En el caso de las mamás que padecemos asma, debemos tener cuidados extras, ya que al no poder respirar correctamente, no podremos aportar suficiente oxígeno a nuestro pequeño bebé. Por eso se hace imprescindible tomar la medicación correspondiente.
Los fármacos que suelen utilizarse en este tipo de patologías son por vía inhalatoria y la cantidad que pasa a la sangre materna y que puede llegar al bebé es mínima. Al igual que las alergias que también deben ser tratadas, sobre todo si dificultan mucho la calidad de vida de la madre y por lo tanto del bebé que se está gestando.

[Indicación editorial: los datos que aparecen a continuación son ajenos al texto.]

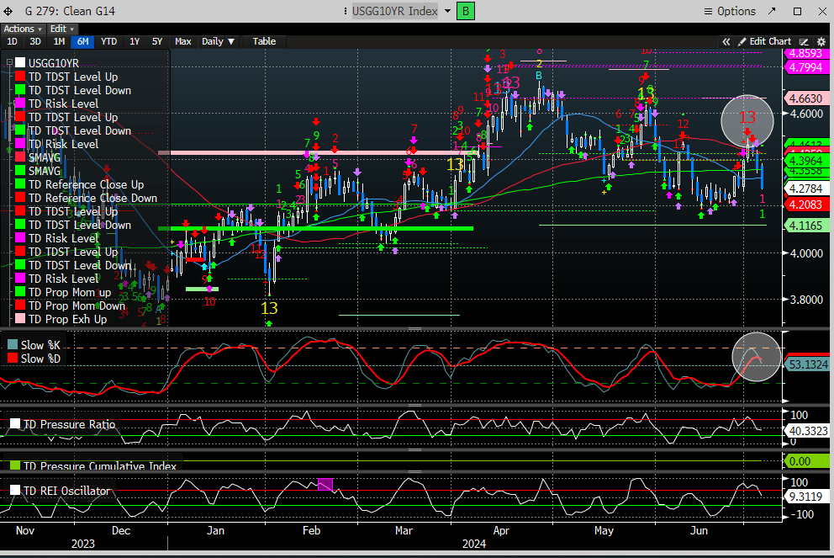
Task: Select the YTD time range tab
Action: pos(108,41)
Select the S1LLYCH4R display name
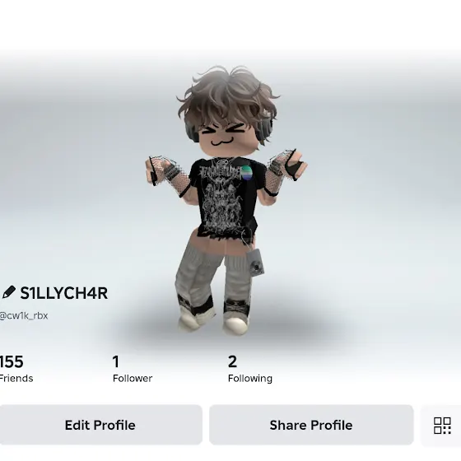 pyautogui.click(x=64, y=293)
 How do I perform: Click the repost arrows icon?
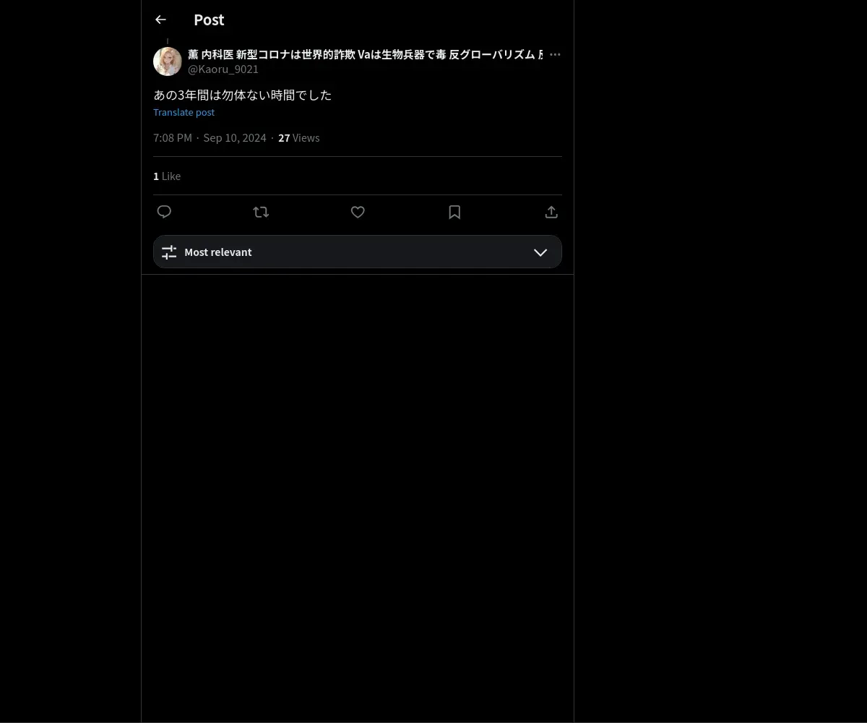(261, 212)
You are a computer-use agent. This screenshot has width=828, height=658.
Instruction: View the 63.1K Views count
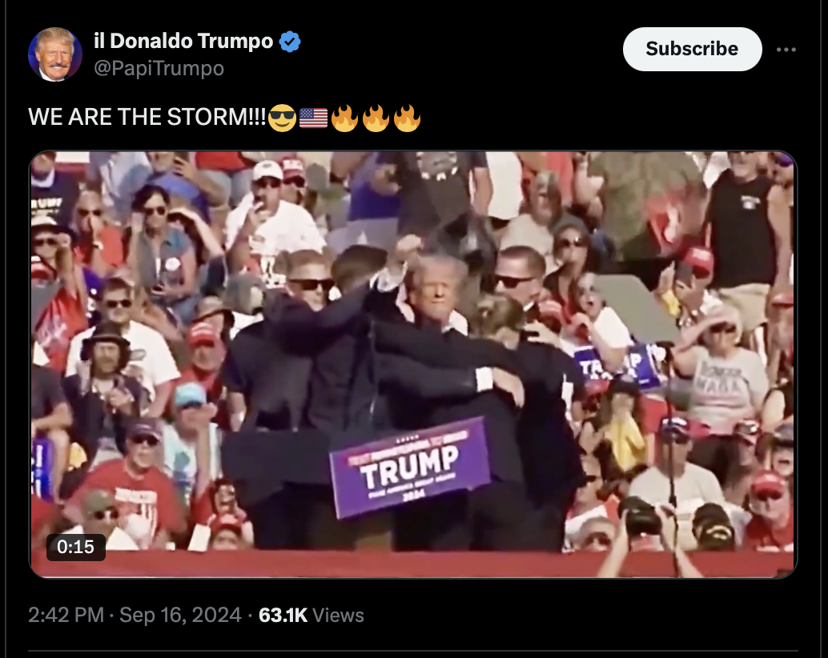[x=311, y=616]
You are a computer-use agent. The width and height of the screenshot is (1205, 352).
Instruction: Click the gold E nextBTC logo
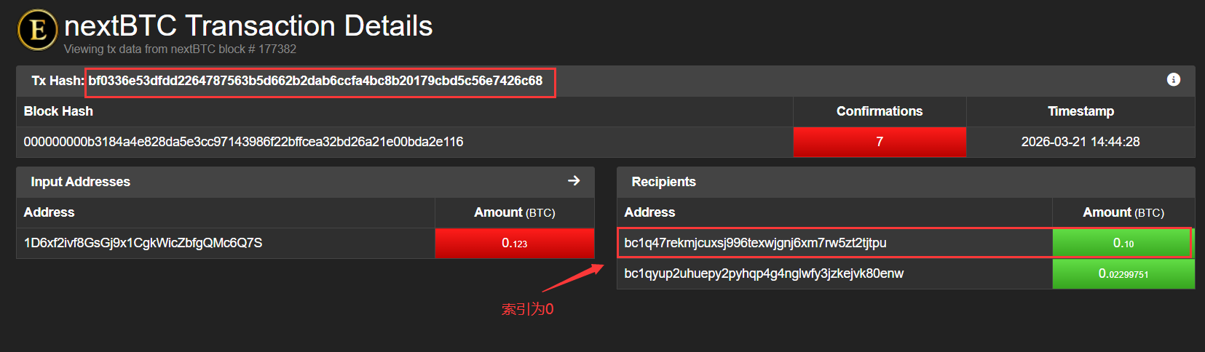click(37, 31)
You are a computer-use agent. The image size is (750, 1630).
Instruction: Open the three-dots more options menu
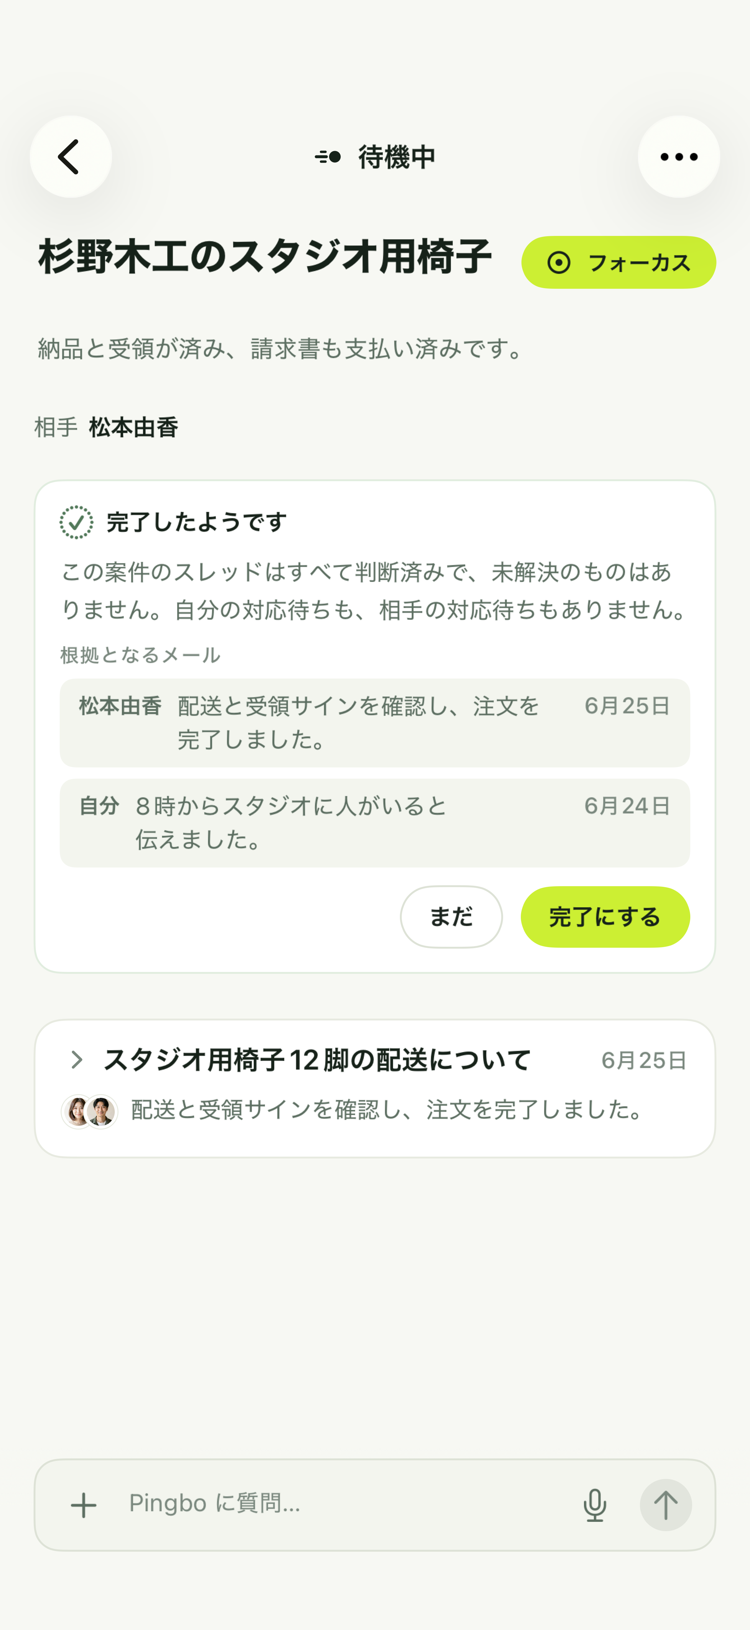click(678, 157)
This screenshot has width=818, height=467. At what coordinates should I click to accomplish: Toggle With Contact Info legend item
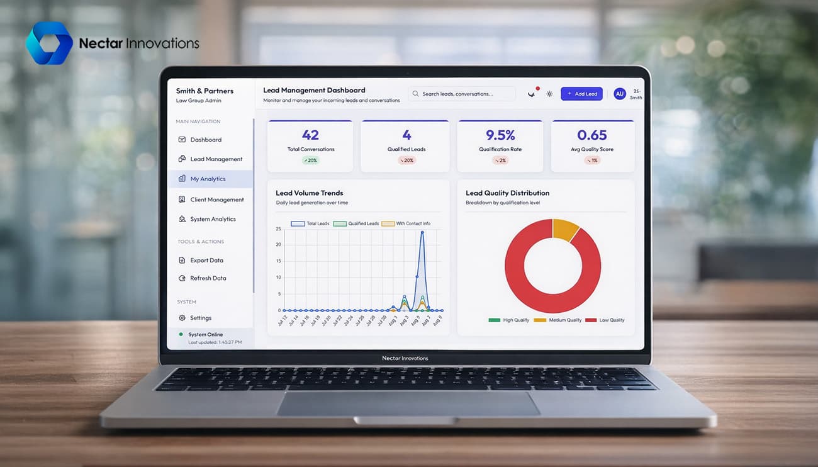(388, 223)
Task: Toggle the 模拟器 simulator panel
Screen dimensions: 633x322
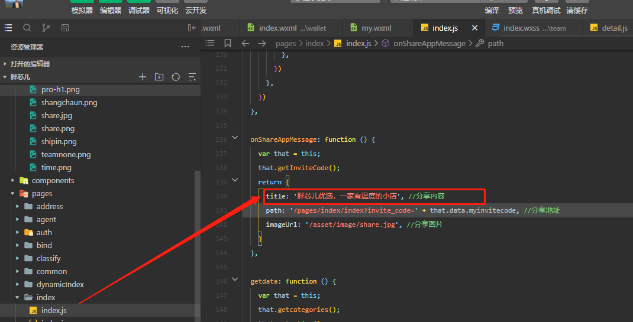Action: click(82, 10)
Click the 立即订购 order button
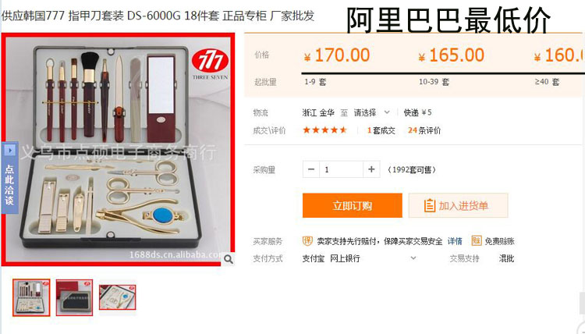The height and width of the screenshot is (334, 585). click(353, 205)
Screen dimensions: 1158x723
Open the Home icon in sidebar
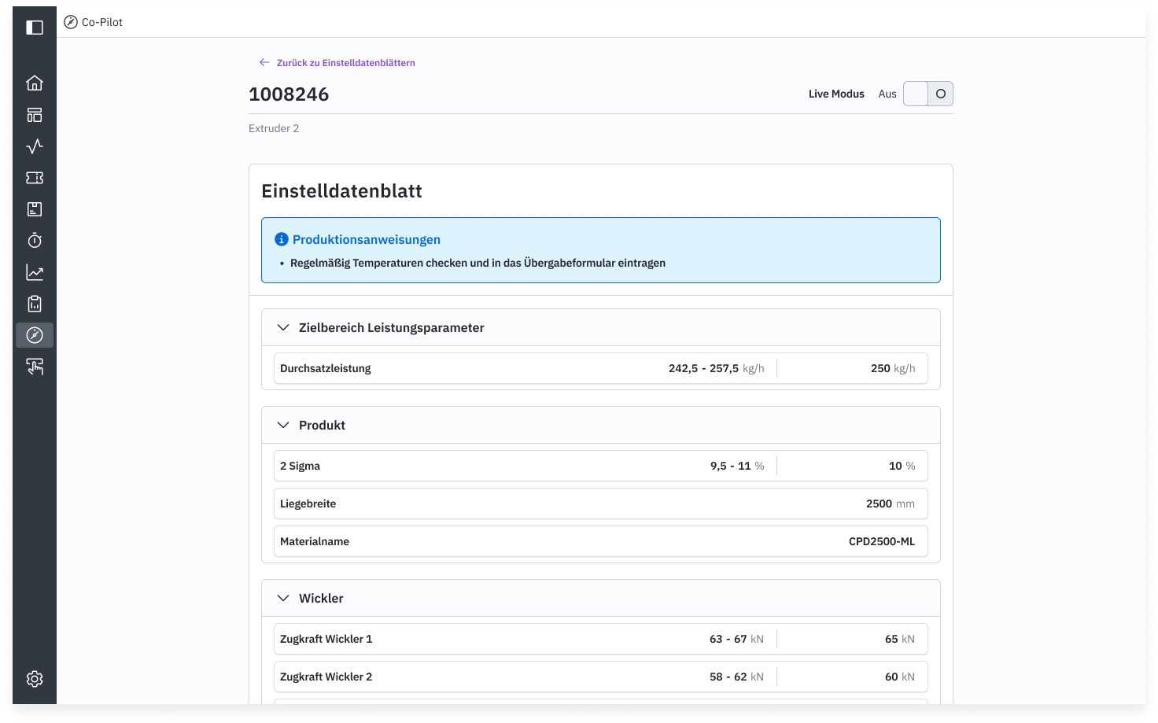(35, 83)
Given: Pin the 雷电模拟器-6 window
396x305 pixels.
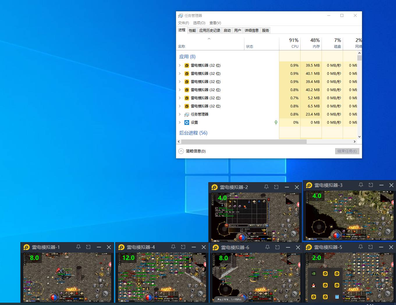Looking at the screenshot, I should pyautogui.click(x=267, y=247).
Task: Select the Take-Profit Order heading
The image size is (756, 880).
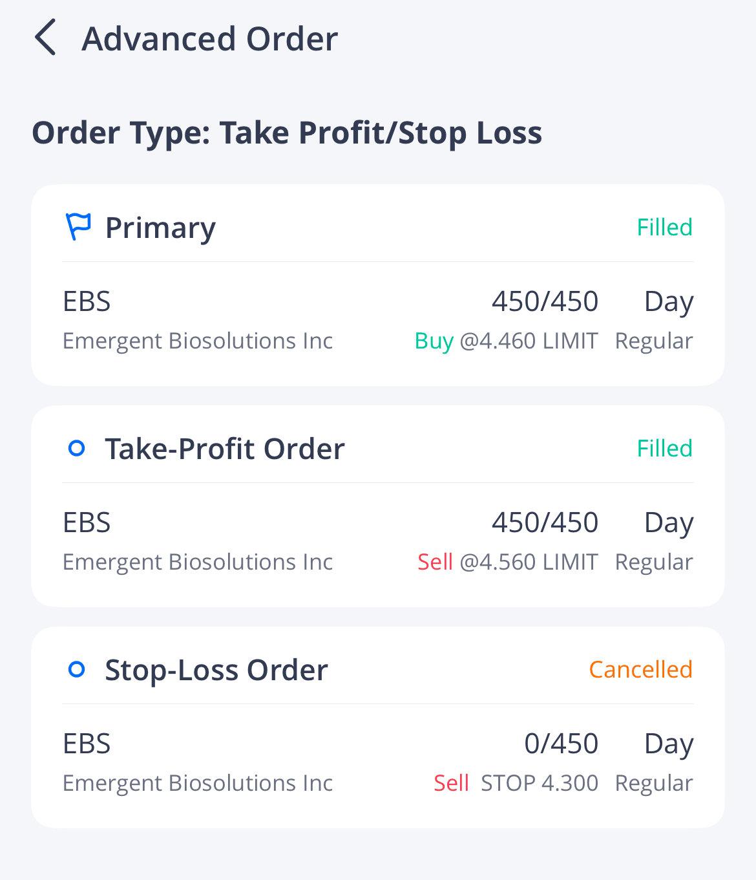Action: (225, 449)
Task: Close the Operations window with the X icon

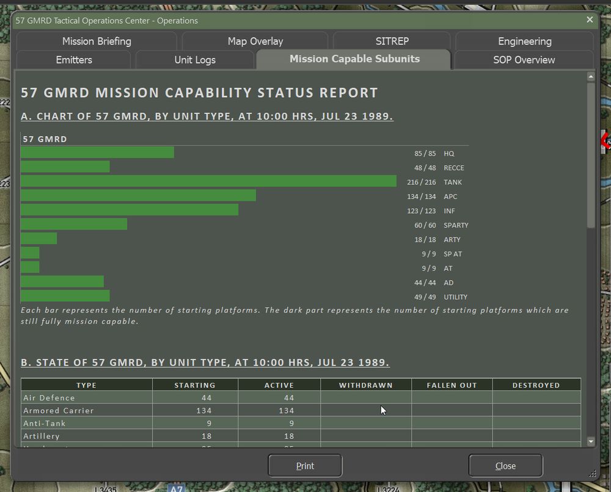Action: pyautogui.click(x=590, y=20)
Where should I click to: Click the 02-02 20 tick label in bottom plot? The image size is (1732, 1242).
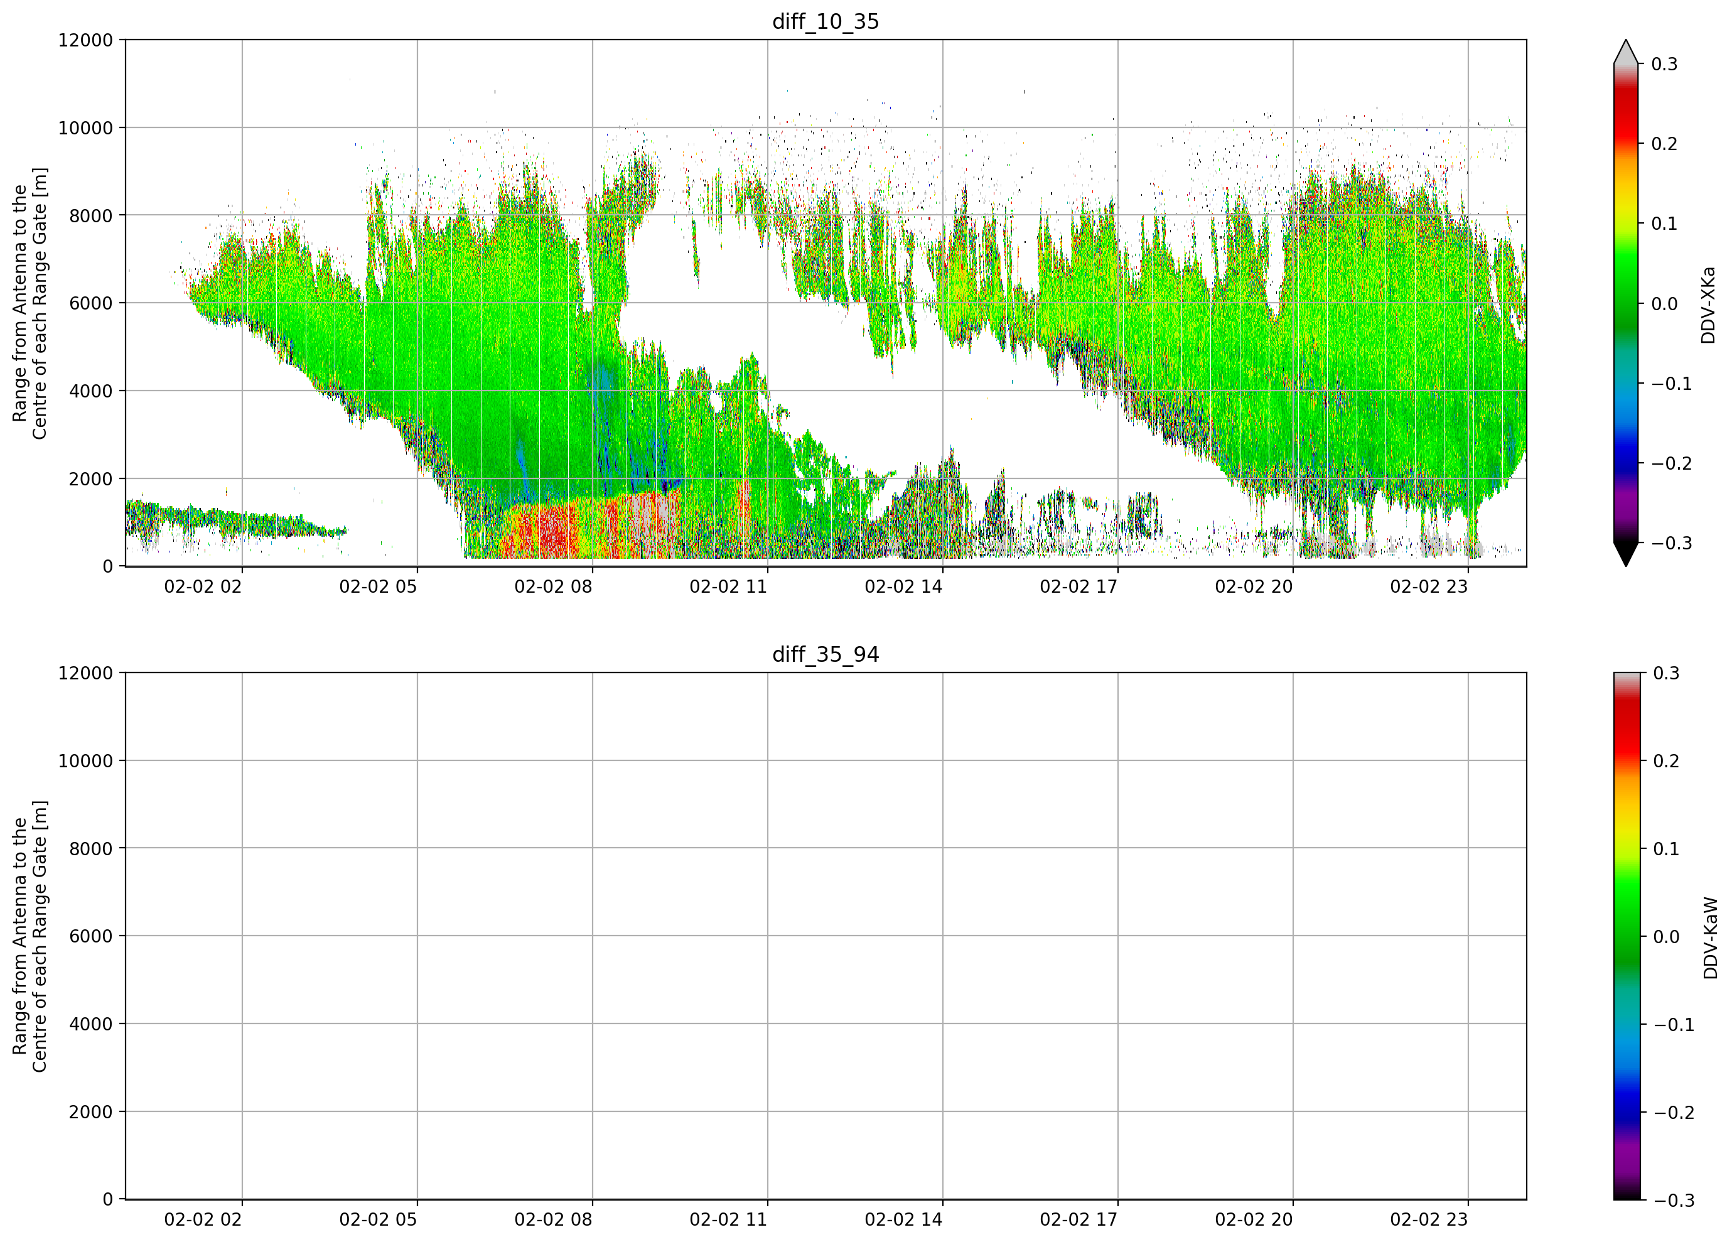pos(1254,1220)
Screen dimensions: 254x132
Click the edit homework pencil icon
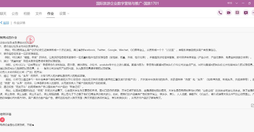[252, 105]
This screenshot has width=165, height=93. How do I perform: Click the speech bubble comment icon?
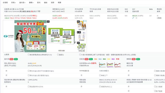[37, 11]
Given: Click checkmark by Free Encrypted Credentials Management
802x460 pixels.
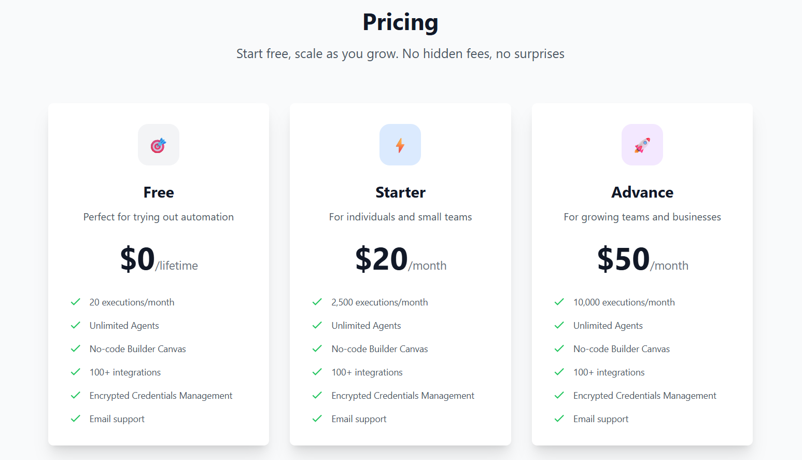Looking at the screenshot, I should click(x=76, y=395).
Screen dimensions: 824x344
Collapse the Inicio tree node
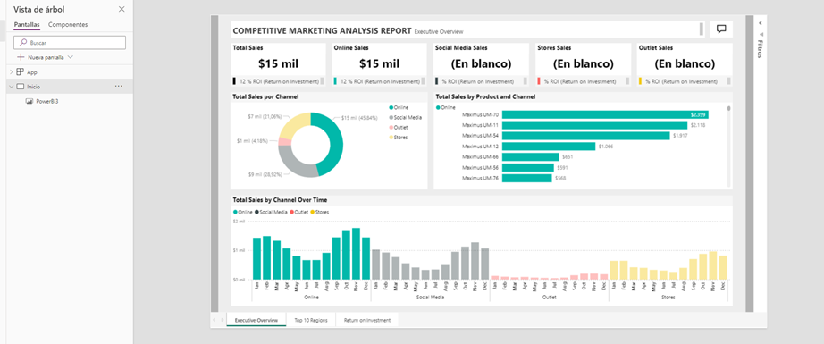point(11,86)
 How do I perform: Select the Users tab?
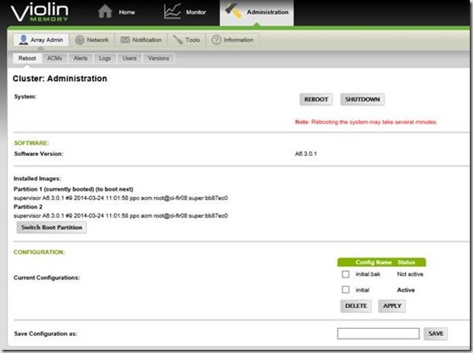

En el embarazo la mucosa de la nariz está muy sensible y se engrosa, produciendo una cantidad de moco excesivo que generalmente no está. En este caso en particular que suele ser leve, es suficiente con realizar baños nasales con suero fisiológico. Los antihistamínicos orales pueden reducir significativamente la picazón y pueden utilizarse de ser necesario pero siempre bajo prescripción y control médicos, ya que no todos son adecuados para el embarazo.
Curiosamente, muchas mamás que padecen alergias y asma, mejoran durante el embarazo, no dude en consultar si tiene dudas con su obstetra que sabrá como guiarla.